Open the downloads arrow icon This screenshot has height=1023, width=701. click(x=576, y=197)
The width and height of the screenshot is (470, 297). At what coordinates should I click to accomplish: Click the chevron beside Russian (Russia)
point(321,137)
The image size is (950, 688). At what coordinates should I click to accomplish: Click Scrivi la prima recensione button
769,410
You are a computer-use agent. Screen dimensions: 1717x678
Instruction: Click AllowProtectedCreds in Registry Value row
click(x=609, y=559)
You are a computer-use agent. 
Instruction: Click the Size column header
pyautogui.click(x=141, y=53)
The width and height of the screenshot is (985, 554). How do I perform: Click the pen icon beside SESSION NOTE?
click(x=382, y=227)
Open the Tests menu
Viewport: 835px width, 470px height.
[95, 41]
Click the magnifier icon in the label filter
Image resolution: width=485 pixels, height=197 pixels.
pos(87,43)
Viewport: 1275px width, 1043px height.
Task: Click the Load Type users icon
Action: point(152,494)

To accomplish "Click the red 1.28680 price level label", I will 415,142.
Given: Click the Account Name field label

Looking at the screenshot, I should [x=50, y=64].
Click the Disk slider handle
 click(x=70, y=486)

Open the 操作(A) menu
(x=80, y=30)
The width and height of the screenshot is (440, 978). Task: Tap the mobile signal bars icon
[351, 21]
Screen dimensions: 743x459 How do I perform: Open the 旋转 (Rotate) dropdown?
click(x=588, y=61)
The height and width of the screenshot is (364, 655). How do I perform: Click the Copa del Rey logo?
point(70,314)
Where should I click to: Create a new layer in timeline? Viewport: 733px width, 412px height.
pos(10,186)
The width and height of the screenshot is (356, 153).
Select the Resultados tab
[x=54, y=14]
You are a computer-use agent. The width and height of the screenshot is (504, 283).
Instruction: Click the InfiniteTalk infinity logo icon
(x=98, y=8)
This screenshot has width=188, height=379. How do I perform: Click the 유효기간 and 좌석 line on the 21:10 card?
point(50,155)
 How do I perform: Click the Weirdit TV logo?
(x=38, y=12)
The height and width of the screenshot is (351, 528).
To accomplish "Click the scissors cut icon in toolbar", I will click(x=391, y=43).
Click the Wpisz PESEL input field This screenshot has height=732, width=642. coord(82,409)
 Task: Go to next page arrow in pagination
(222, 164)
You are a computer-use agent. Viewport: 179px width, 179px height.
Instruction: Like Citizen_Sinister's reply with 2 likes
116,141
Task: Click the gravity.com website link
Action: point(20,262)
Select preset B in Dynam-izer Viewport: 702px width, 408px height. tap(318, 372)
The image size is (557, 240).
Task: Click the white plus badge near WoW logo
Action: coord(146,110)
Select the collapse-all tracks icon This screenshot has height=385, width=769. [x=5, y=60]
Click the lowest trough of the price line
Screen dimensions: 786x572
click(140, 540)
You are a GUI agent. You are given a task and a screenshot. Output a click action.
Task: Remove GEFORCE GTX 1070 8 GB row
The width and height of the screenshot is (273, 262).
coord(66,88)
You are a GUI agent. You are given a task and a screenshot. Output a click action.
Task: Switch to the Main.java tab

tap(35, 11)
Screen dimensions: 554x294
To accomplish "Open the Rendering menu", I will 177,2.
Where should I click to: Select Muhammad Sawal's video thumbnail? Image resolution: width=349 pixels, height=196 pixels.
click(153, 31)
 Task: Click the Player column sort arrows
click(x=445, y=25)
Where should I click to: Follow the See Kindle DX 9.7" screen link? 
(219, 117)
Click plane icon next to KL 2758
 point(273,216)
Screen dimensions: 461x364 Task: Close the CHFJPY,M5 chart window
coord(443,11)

******************************

# What the task requires
Output all of the material exactly as written.

# Completed task
Open the downloads arrow icon This screenshot has height=1023, width=701. click(x=576, y=197)
The width and height of the screenshot is (470, 297). At what coordinates should I click to accomplish: Click the chevron beside Russian (Russia)
point(321,137)
The image size is (950, 688). At what coordinates should I click to accomplish: Click Scrivi la prima recensione button
769,410
You are a computer-use agent. Screen dimensions: 1717x678
Instruction: Click AllowProtectedCreds in Registry Value row
click(x=609, y=559)
You are a computer-use agent. 
Instruction: Click the Size column header
pyautogui.click(x=141, y=53)
The width and height of the screenshot is (985, 554). How do I perform: Click the pen icon beside SESSION NOTE?
click(x=382, y=227)
Open the Tests menu
Viewport: 835px width, 470px height.
[95, 41]
Click the magnifier icon in the label filter
Image resolution: width=485 pixels, height=197 pixels.
pos(87,43)
Viewport: 1275px width, 1043px height.
Task: Click the Load Type users icon
Action: point(152,494)

To accomplish "Click the red 1.28680 price level label", I will 415,142.
Given: Click the Account Name field label

Looking at the screenshot, I should [x=50, y=64].
Click the Disk slider handle
 click(x=70, y=486)

Open the 操作(A) menu
(x=80, y=30)
The width and height of the screenshot is (440, 978). Task: Tap the mobile signal bars icon
[351, 21]
Screen dimensions: 743x459 How do I perform: Open the 旋转 (Rotate) dropdown?
click(x=588, y=61)
The height and width of the screenshot is (364, 655). How do I perform: Click the Copa del Rey logo?
point(70,314)
Where should I click to: Create a new layer in timeline? Viewport: 733px width, 412px height.
pos(10,186)
The width and height of the screenshot is (356, 153).
Select the Resultados tab
[x=54, y=14]
You are a computer-use agent. The width and height of the screenshot is (504, 283).
Instruction: Click the InfiniteTalk infinity logo icon
(x=98, y=8)
This screenshot has width=188, height=379. How do I perform: Click the 유효기간 and 좌석 line on the 21:10 card?
point(50,155)
 How do I perform: Click the Weirdit TV logo?
(x=38, y=12)
The height and width of the screenshot is (351, 528).
To accomplish "Click the scissors cut icon in toolbar", I will click(x=391, y=43).
Click the Wpisz PESEL input field This screenshot has height=732, width=642. coord(82,409)
 Task: Go to next page arrow in pagination
(222, 164)
You are a computer-use agent. Viewport: 179px width, 179px height.
Instruction: Like Citizen_Sinister's reply with 2 likes
116,141
Task: Click the gravity.com website link
Action: point(20,262)
Select preset B in Dynam-izer Viewport: 702px width, 408px height. tap(318, 372)
The image size is (557, 240).
Task: Click the white plus badge near WoW logo
Action: coord(146,110)
Select the collapse-all tracks icon This screenshot has height=385, width=769. [x=5, y=60]
Click the lowest trough of the price line
Screen dimensions: 786x572
click(140, 540)
You are a GUI agent. You are given a task and a screenshot. Output a click action.
Task: Remove GEFORCE GTX 1070 8 GB row
The width and height of the screenshot is (273, 262).
coord(66,88)
You are a GUI agent. You are given a task and a screenshot. Output a click action.
Task: Switch to the Main.java tab

tap(35, 11)
Screen dimensions: 554x294
To accomplish "Open the Rendering menu", I will 177,2.
Where should I click to: Select Muhammad Sawal's video thumbnail? Image resolution: width=349 pixels, height=196 pixels.
click(153, 31)
 Task: Click the Player column sort arrows
click(x=445, y=25)
Where should I click to: Follow the See Kindle DX 9.7" screen link? 
(219, 117)
Click plane icon next to KL 2758
 point(273,216)
Screen dimensions: 461x364 Task: Close the CHFJPY,M5 chart window
coord(443,11)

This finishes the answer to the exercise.